Saturday, September 24, 2011

A Far Cry from Kensington

Muriel Spark's A Far Cry from Kensington is narrated by a very sympathetic woman. Mrs. Hawkins is a heavy woman who, as we learn from the beginning, loses half her weight over the course of the novel. She is a widow who is considered to be a great listener, but whose real self is an advice-giver. It's a coming of age novel of a woman in her late twenties (in this respect, it's not unlike The Prime of Miss Jean Brodie). To mark this change, at the end of the novel, Mrs. Hawkins starts to go by Nancy.

The novel follows Mrs. Hawkins' work at two very different publishing firms. She loses her job at both due to her hate for a man whom she calls pisseur de copie--one who urinates prose--who is, unfortunately, well connected. She denounces him repeatedly. In fact, the book itself is Mrs. Hawkins' denunciation of him.

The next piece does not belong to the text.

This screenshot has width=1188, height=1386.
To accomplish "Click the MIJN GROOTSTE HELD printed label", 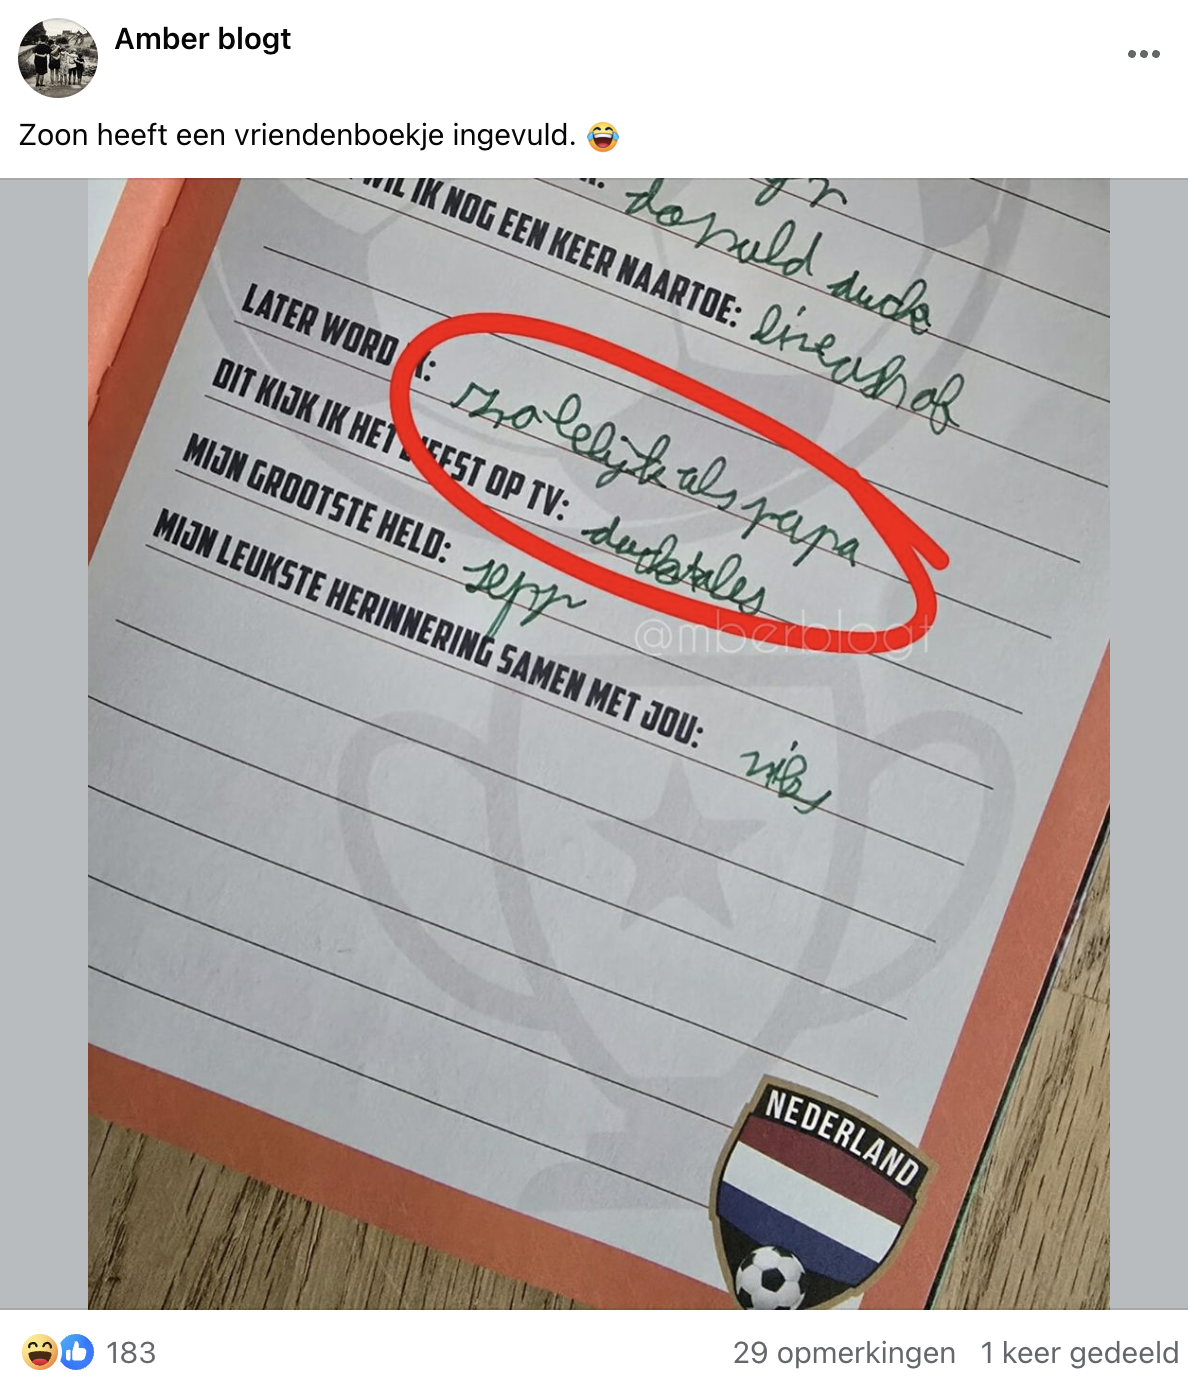I will pyautogui.click(x=316, y=498).
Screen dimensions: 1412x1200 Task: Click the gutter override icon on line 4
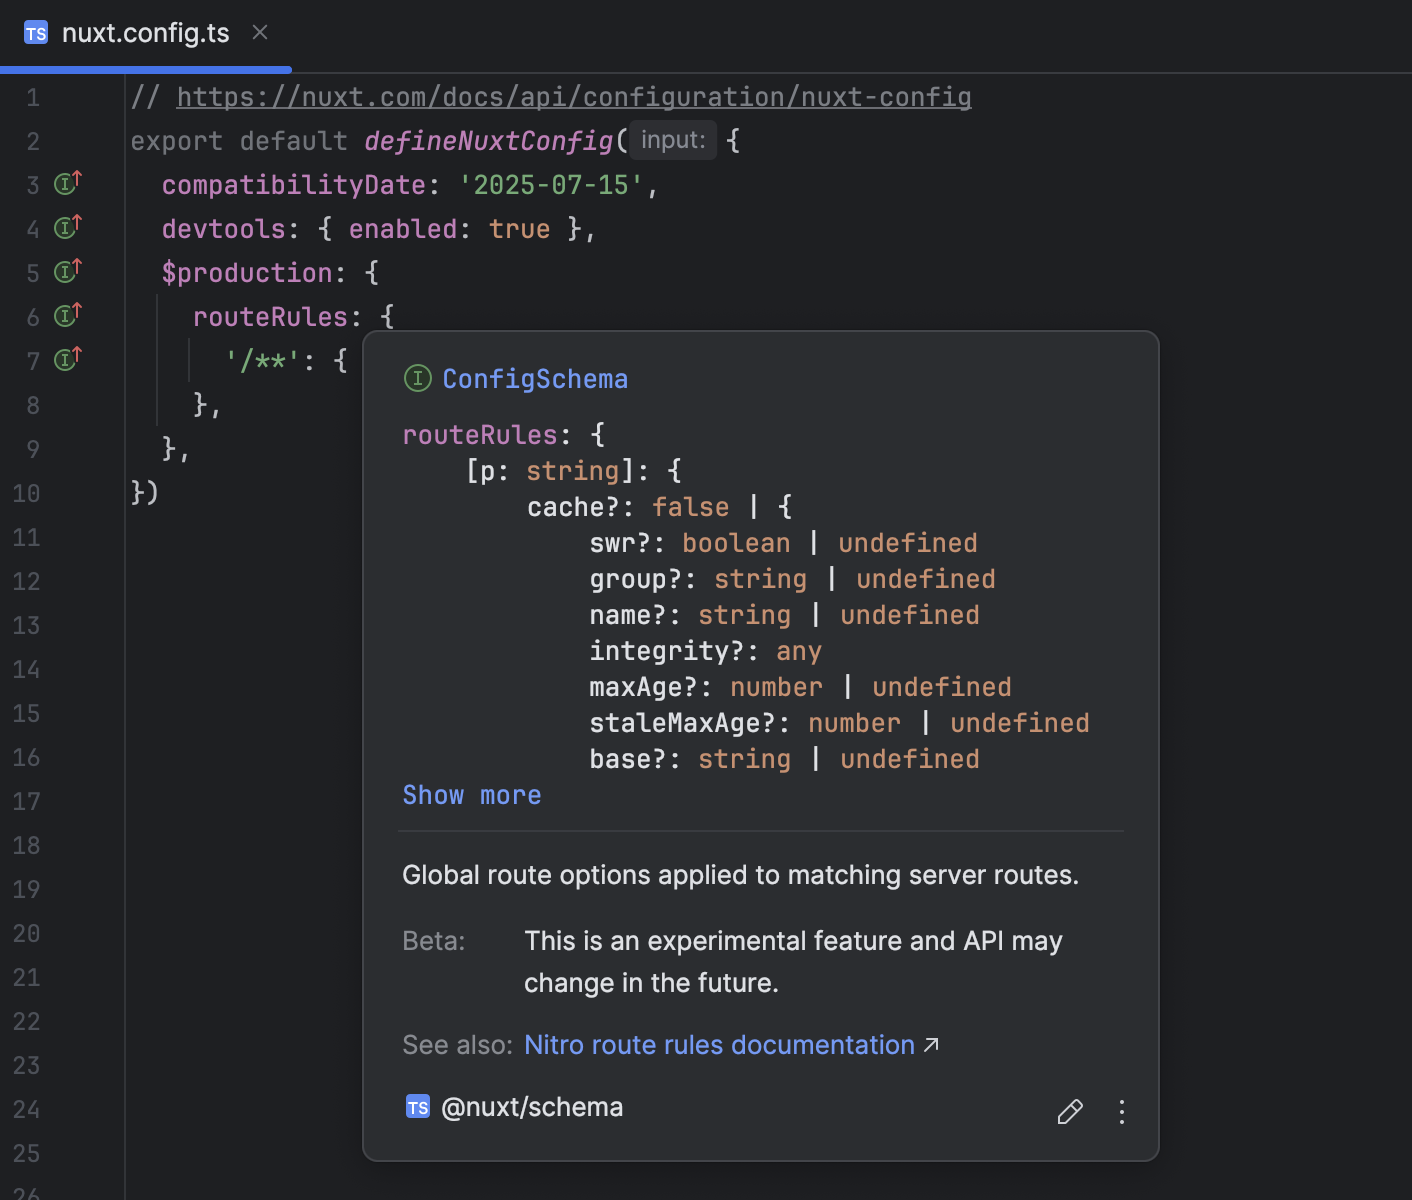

The pisseur de copie is into radionics. I looked it up on Wikipedia and it seems that that was really a thing--it's a pseudo-science that purports to heal people based on samples of a person's hair and a strange box. Throughout the novel, we see Sparks treating characters who are obsessive and mentally unstable; using radionics is part of this. Something that I love about Spark is her comments about religion. She's Catholic, but she's also sarcastic about it. And profound at the same time, I think. She writes:

"That it is a totally irrational method of healing is not to discount it and certainly the claims of 'radionics' (the word is not in the dictionary) are no more a subject for mockery than the claims of all our religions. ... And I daresay from the point of view of a visitor from outer space the Box is no more ridiculous than a Catholic catechism or the Mass."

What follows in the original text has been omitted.